-------- Reading text --------

That gives him an opportunity that he probably won’t have again. At some point, the support will slip and it will be harder to get things done. He should use the mandate now to clean up both the state’s finances and the corrupt political culture.

For as long as he has it, the public consensus will keep lawmakers in line with the implicit threat that their jobs will be in jeopardy if they fight reform.

Indeed, the next steps on Cuomo’s to-do list, a real ethics law and a property-tax cap, are wildly popular, except among lawmakers.

But it doesn’t matter what they think. All that matters is that, at last, they feel public heat to serve taxpayers instead of themselves.

Obama ‘taxes’ credulity

Maybe President Obama knows something about voters nobody else ever has. He plans to give a televised speech today calling for more tax hikes, and thinks this will help him win re-election.

Curious. Coming days before Americans pay their annual government tribute, Obama’s willingness to tempt the misery index is either brilliant or crazy.

I lean toward crazy, in the sense that the president is so convinced of his own righteousness and talent that he thinks he can sell snow to Eskimos. Most people will say, “No, thanks” and “No sale.”

-------- Information --------

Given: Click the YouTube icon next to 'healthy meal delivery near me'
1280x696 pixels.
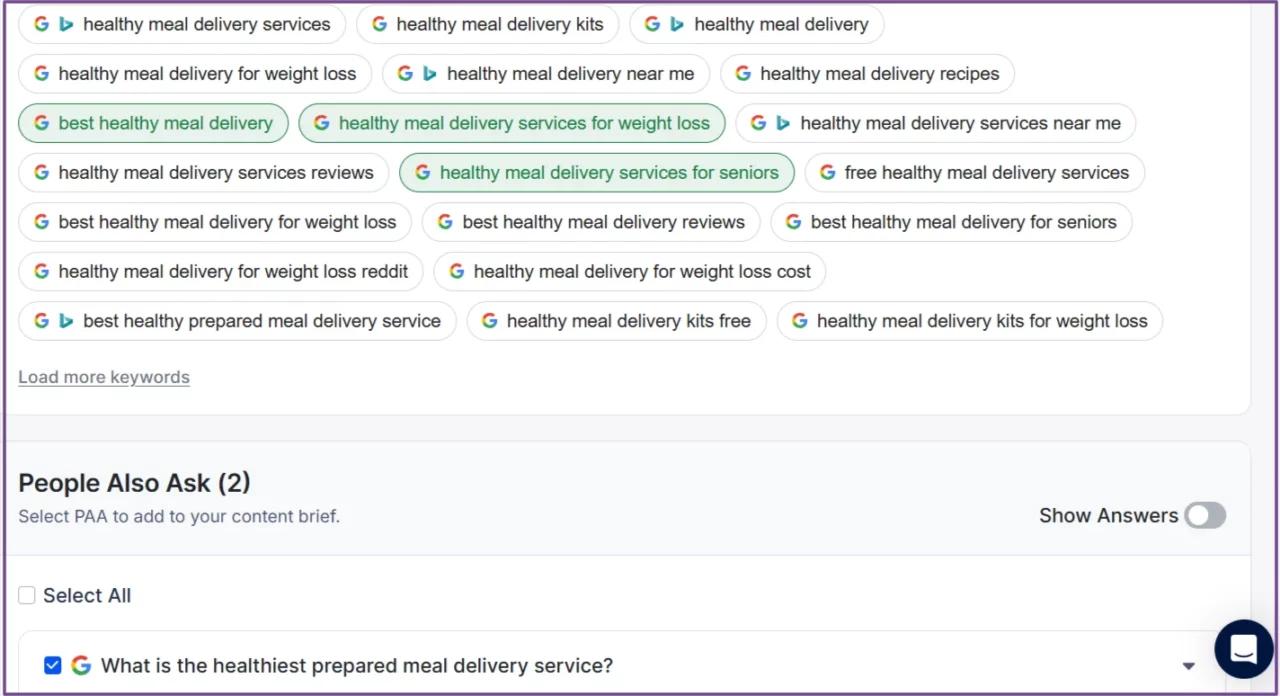Looking at the screenshot, I should [x=430, y=73].
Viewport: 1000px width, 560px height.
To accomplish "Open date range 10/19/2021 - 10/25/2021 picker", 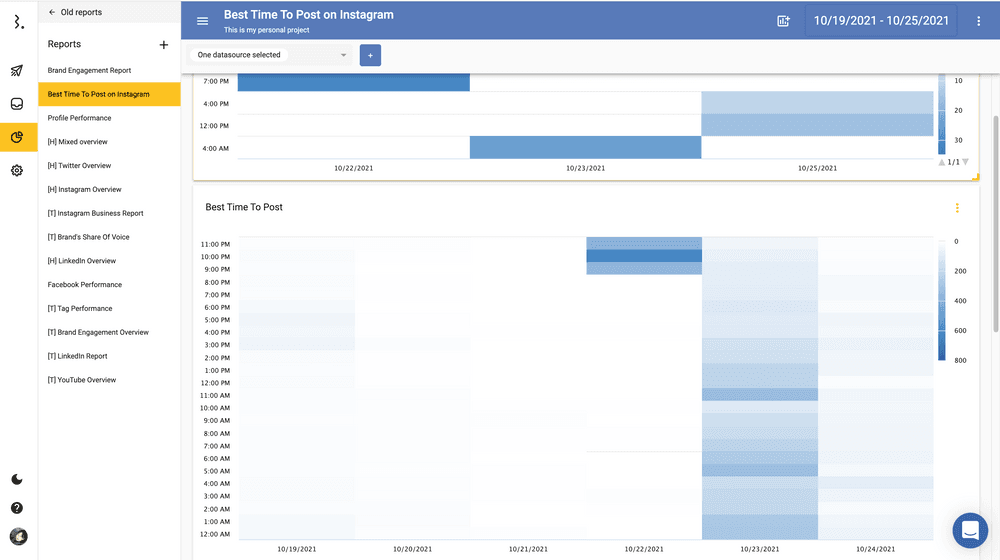I will (881, 21).
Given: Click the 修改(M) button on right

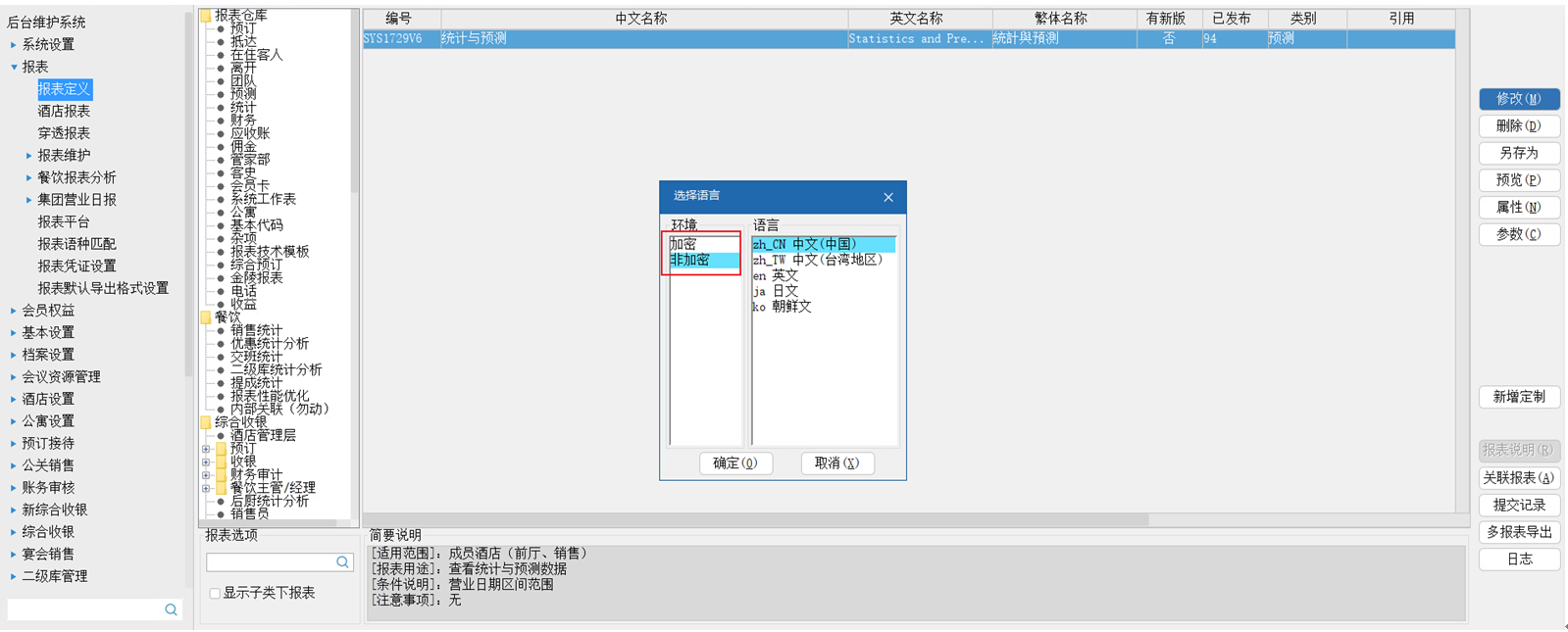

--------

Problems and tasks:
1 > Transcribe the stretch of the opinion column on Cuomo and Obama from "For as long" through "they fight reform.", word for word.
2 > Write the next part of the opinion column on Cuomo and Obama, picking up after its last sentence.
These entries have no connection to the opinion column on Cuomo and Obama.

Expected outputs:
1 >
For as long as he has it, the public consensus will keep lawmakers in line with the implicit threat that their jobs will be in jeopardy if they fight reform.

2 >
We can be sure his pitch will have two angles. No. 1 is class warfare, as he will insist that raising income taxes on upper-income Americans is all about their paying a “fair share.”

Angle No. 2 is that he’ll wrap tax hikes in the fig leaf of debt reduction, to show he’s really, really serious about cutting up America’s credit card.

There are credibility problems with both angles, starting with the fact that 47 percent of Americans don’t pay federal income taxes. What’s fair about that?

And the idea that Obama is serious about debt reduction doesn’t pass the smell test. Historically, he’s the king of debt, and he’s forced to pretend otherwise only because the last election showed that’s what the country wants.

He already offered a budget that ducked the issue, and now’s he reoffering it because House Republicans put forward a bold plan to cut discretionary spending and reform Medicare and Medicaid. In short, Obama’s not really a centrist or a deficit cutter. He just occasionally plays one on TV.

Spanning test of time

The sun was shining on the bridge behind them, Mayor Bloomberg was gracious, and Ed Koch was touchingly mellow in talking about love and hugs and kisses. In all ways, then, the ceremony changing the name of the Queensboro Bridge to the Ed Koch Queensboro Bridge was sweet and memorable.

Only something from the past kept interrupting my pleasure. “Nosebleeds,” it said over and over in my head. I later tracked down the background of the annoying reminder.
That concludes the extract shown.